TASK TO CARRY OUT
In full and without change, transcribe the records below.

DATA PROVIDED
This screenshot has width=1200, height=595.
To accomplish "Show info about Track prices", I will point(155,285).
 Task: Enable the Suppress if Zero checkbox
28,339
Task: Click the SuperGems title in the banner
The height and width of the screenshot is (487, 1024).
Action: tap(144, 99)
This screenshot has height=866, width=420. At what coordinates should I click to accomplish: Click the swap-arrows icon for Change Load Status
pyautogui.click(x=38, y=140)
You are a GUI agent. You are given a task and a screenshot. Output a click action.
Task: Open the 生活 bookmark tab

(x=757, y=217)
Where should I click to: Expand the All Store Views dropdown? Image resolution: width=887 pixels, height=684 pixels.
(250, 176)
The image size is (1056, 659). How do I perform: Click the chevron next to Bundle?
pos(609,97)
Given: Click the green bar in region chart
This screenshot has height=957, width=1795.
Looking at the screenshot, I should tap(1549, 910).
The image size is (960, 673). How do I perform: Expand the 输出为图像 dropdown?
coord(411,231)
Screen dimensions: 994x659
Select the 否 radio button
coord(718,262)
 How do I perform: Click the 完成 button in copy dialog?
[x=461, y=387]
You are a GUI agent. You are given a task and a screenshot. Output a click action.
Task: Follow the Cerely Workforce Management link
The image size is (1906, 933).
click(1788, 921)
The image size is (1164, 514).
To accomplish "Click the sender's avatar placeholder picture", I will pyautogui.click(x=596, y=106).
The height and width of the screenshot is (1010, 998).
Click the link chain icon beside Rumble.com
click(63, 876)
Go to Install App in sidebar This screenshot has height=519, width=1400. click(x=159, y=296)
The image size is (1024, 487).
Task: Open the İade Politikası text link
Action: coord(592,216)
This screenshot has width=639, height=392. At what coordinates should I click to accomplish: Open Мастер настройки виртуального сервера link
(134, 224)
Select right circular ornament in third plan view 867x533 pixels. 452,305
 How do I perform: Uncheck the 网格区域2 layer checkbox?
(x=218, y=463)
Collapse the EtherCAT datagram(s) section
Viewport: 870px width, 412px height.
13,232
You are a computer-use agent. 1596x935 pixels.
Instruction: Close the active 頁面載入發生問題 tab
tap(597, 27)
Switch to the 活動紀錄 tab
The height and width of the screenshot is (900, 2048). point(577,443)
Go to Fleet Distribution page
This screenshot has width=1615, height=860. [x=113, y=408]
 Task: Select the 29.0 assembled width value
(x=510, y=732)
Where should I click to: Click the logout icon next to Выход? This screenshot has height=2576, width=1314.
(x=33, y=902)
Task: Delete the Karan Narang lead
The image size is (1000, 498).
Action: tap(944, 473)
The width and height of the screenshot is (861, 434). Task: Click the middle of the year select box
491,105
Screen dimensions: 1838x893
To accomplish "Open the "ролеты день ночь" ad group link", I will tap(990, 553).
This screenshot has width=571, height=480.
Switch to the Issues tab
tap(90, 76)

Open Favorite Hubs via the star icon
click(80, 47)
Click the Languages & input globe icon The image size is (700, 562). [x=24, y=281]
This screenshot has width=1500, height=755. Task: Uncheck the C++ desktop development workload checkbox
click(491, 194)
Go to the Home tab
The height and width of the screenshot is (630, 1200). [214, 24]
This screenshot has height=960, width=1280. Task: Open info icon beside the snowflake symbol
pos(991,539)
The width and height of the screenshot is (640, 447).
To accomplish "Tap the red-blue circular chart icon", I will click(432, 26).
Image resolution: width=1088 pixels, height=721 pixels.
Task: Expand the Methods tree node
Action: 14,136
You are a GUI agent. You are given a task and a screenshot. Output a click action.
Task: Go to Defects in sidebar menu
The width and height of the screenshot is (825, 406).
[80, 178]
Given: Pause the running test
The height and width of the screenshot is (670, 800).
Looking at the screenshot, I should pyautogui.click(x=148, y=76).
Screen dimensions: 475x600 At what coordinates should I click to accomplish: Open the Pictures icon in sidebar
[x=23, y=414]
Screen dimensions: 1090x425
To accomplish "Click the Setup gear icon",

RESULT OF THE TASK
This screenshot has width=1200, height=595.
To accomplish "Show info about Track prices", I will point(155,285).
 Task: Enable the Suppress if Zero checkbox
28,339
Task: Click the SuperGems title in the banner
The height and width of the screenshot is (487, 1024).
Action: tap(144, 99)
This screenshot has height=866, width=420. At what coordinates should I click to accomplish: Click the swap-arrows icon for Change Load Status
pyautogui.click(x=38, y=140)
You are a GUI agent. You are given a task and a screenshot. Output a click action.
Task: Open the 生活 bookmark tab

(x=757, y=217)
Where should I click to: Expand the All Store Views dropdown? Image resolution: width=887 pixels, height=684 pixels.
(250, 176)
The image size is (1056, 659). How do I perform: Click the chevron next to Bundle?
pos(609,97)
Given: Click the green bar in region chart
This screenshot has height=957, width=1795.
Looking at the screenshot, I should tap(1549, 910).
The image size is (960, 673). How do I perform: Expand the 输出为图像 dropdown?
coord(411,231)
Screen dimensions: 994x659
Select the 否 radio button
coord(718,262)
 How do I perform: Click the 完成 button in copy dialog?
[x=461, y=387]
You are a GUI agent. You are given a task and a screenshot. Output a click action.
Task: Follow the Cerely Workforce Management link
The image size is (1906, 933).
click(1788, 921)
The image size is (1164, 514).
To accomplish "Click the sender's avatar placeholder picture", I will pyautogui.click(x=596, y=106).
The height and width of the screenshot is (1010, 998).
Click the link chain icon beside Rumble.com
click(63, 876)
Go to Install App in sidebar This screenshot has height=519, width=1400. click(x=159, y=296)
The image size is (1024, 487).
Task: Open the İade Politikası text link
Action: coord(592,216)
This screenshot has width=639, height=392. At what coordinates should I click to accomplish: Open Мастер настройки виртуального сервера link
(134, 224)
Select right circular ornament in third plan view 867x533 pixels. 452,305
 How do I perform: Uncheck the 网格区域2 layer checkbox?
(x=218, y=463)
Collapse the EtherCAT datagram(s) section
Viewport: 870px width, 412px height.
13,232
You are a computer-use agent. 1596x935 pixels.
Instruction: Close the active 頁面載入發生問題 tab
tap(597, 27)
Switch to the 活動紀錄 tab
The height and width of the screenshot is (900, 2048). point(577,443)
Go to Fleet Distribution page
This screenshot has width=1615, height=860. [x=113, y=408]
 Task: Select the 29.0 assembled width value
(x=510, y=732)
Where should I click to: Click the logout icon next to Выход? This screenshot has height=2576, width=1314.
(x=33, y=902)
Task: Delete the Karan Narang lead
The image size is (1000, 498).
Action: tap(944, 473)
The width and height of the screenshot is (861, 434). Task: Click the middle of the year select box
491,105
Screen dimensions: 1838x893
To accomplish "Open the "ролеты день ночь" ad group link", I will tap(990, 553).
This screenshot has width=571, height=480.
Switch to the Issues tab
tap(90, 76)

Open Favorite Hubs via the star icon
click(80, 47)
Click the Languages & input globe icon The image size is (700, 562). [x=24, y=281]
This screenshot has width=1500, height=755. Task: Uncheck the C++ desktop development workload checkbox
click(491, 194)
Go to the Home tab
The height and width of the screenshot is (630, 1200). [214, 24]
This screenshot has height=960, width=1280. Task: Open info icon beside the snowflake symbol
pos(991,539)
The width and height of the screenshot is (640, 447).
To accomplish "Tap the red-blue circular chart icon", I will click(432, 26).
Image resolution: width=1088 pixels, height=721 pixels.
Task: Expand the Methods tree node
Action: 14,136
You are a GUI agent. You are given a task and a screenshot. Output a click action.
Task: Go to Defects in sidebar menu
The width and height of the screenshot is (825, 406).
[80, 178]
Given: Pause the running test
The height and width of the screenshot is (670, 800).
Looking at the screenshot, I should pyautogui.click(x=148, y=76).
Screen dimensions: 475x600 At what coordinates should I click to accomplish: Open the Pictures icon in sidebar
[x=23, y=414]
Screen dimensions: 1090x425
To accomplish "Click the Setup gear icon",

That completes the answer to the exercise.